Both Shiv Sena and NCP—blamed by the BJP for allegedly allowing the beautification of the grave—responded in kind by asking why the then chief minister, BJP’s Devendra Fadnavis, in 2015 decided to fly the body to Mumbai. Why wasn’t the body buried in the Nagpur central jail as the UPA government had done with Ajmal Kasab at Arthur Road jail in Mumbai and with Afzal Guru at Tihar jail in New Delhi? Those decisions had prevented the kind of glorification of a terrorist that the BJP is now complaining about, they said.

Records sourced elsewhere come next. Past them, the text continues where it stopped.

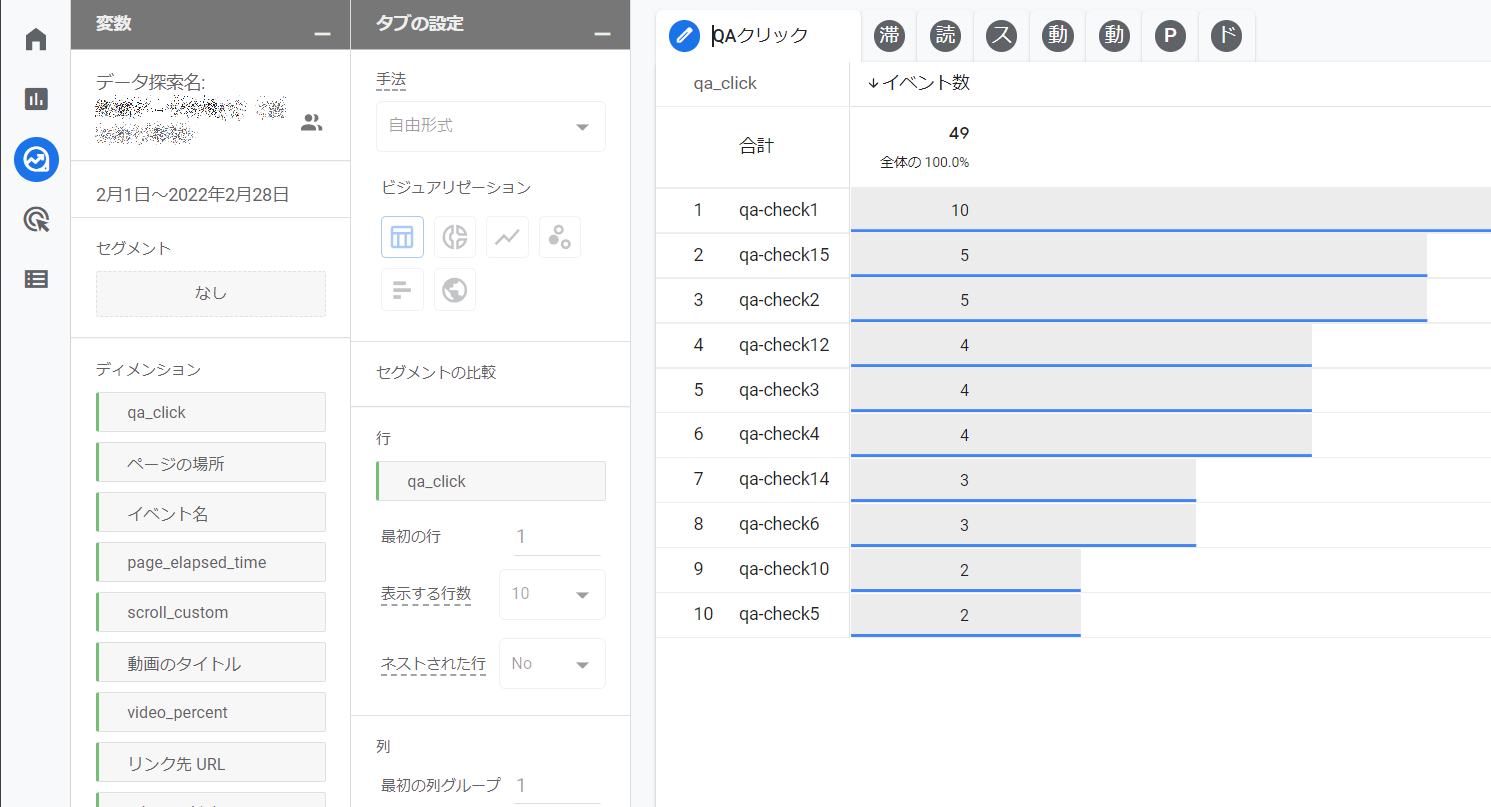Click share people icon beside exploration name

click(312, 123)
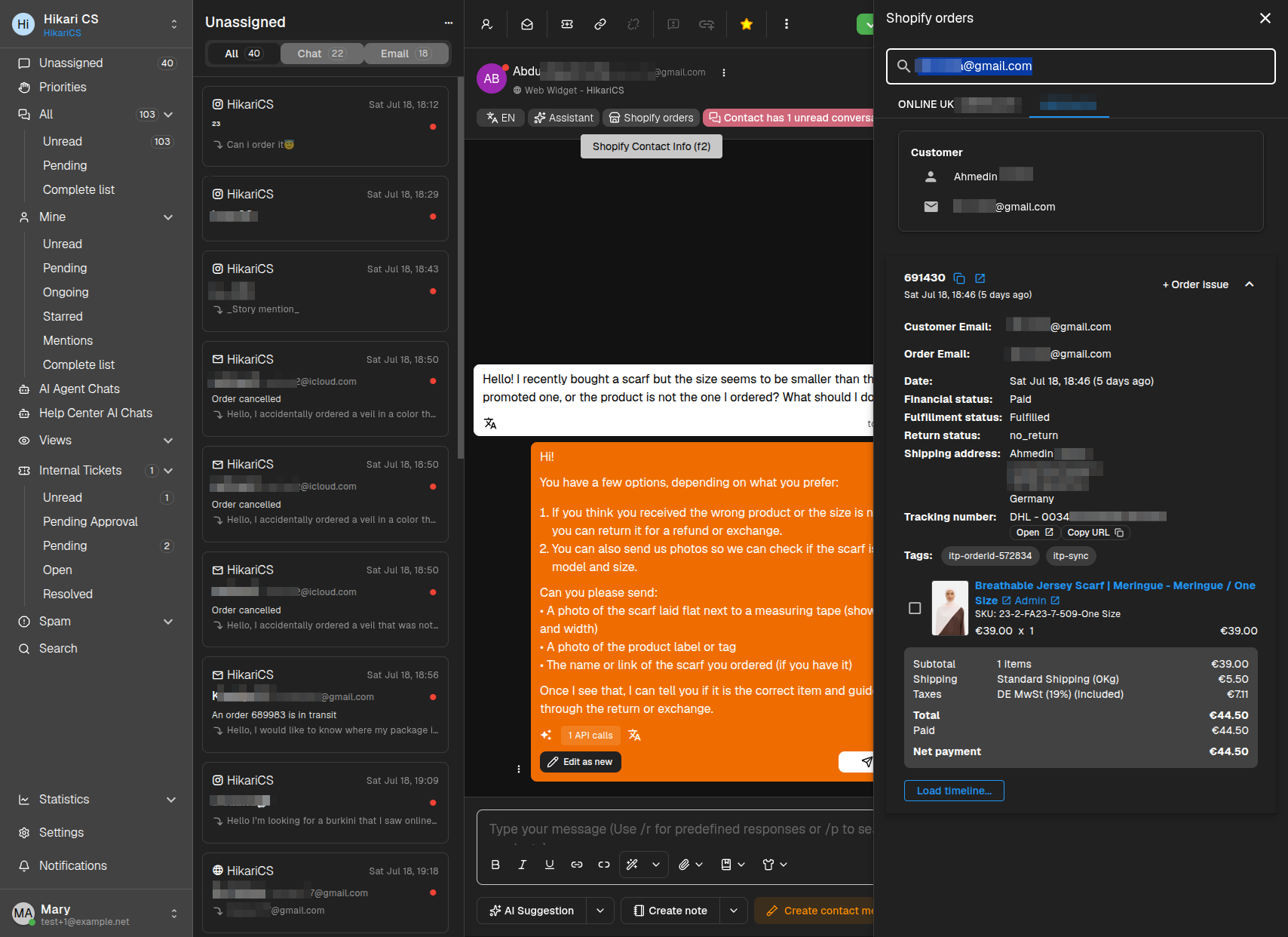The image size is (1288, 937).
Task: Click the Shopify orders email search field
Action: (x=1081, y=66)
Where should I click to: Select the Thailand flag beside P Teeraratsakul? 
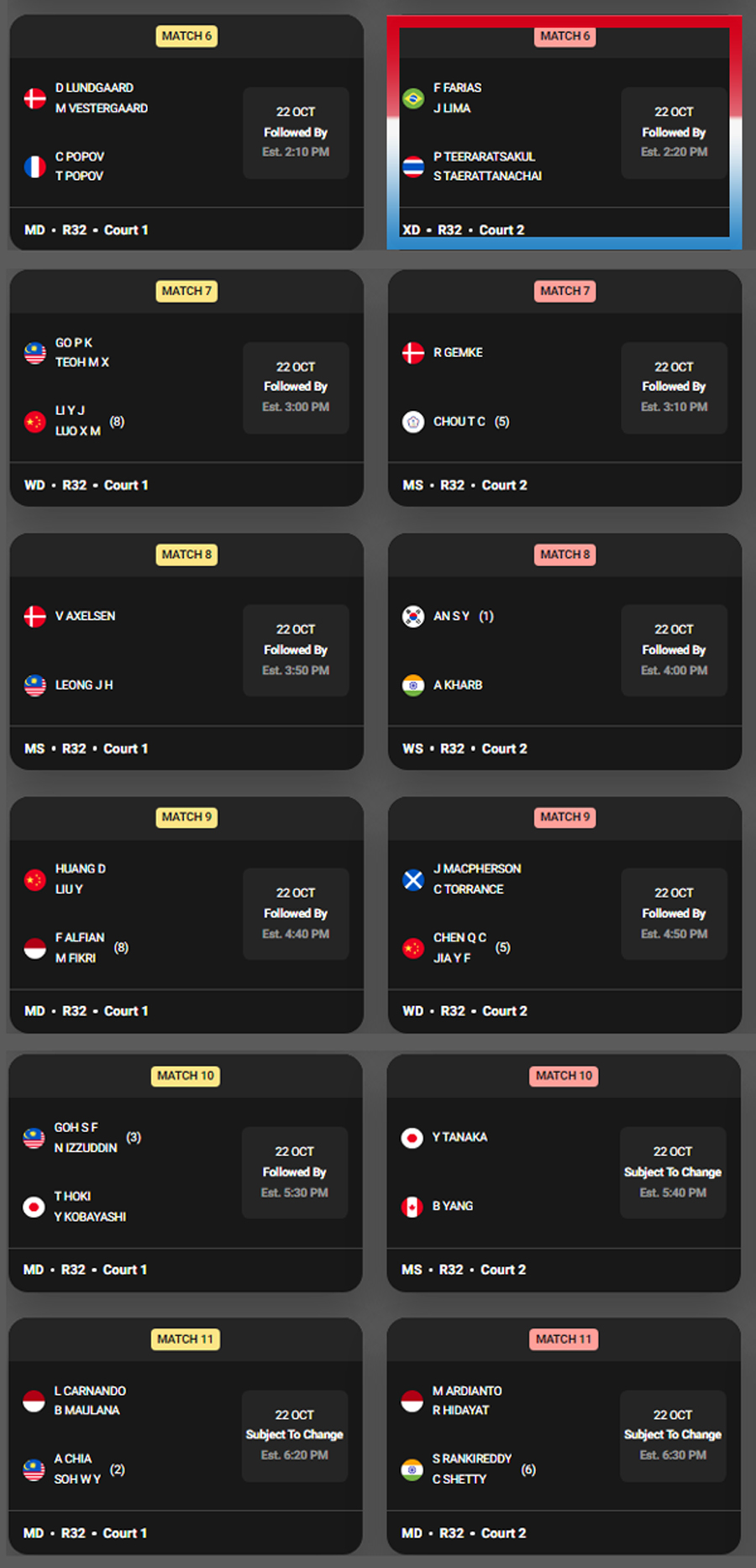(412, 166)
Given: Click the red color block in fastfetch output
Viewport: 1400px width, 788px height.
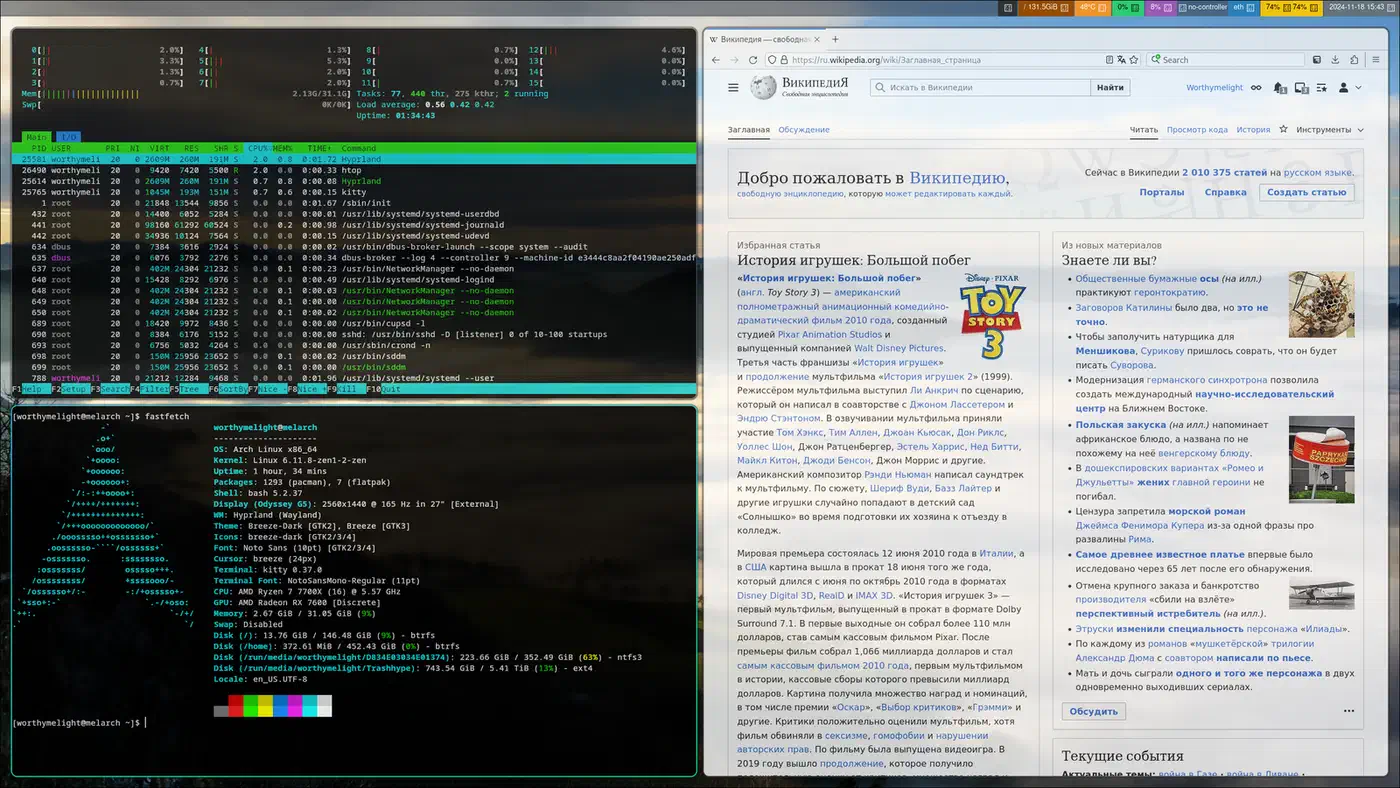Looking at the screenshot, I should pos(236,707).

It is another matter that the government had little or nothing to do with the alleged beautification of the grave. While Yakub’s family—who had paid for the grave—gave it a facelift, others from the community who couldn’t afford to buy a plot in the graveyard appeared to have instigated the BJP to raise the issue.

Judging by public reaction, people have not taken kindly to the political party trying to make political capital out of a grave. The controversy is being seen as another cheap gimmick, and exposes the depth to which the BJP has plunged in recent years.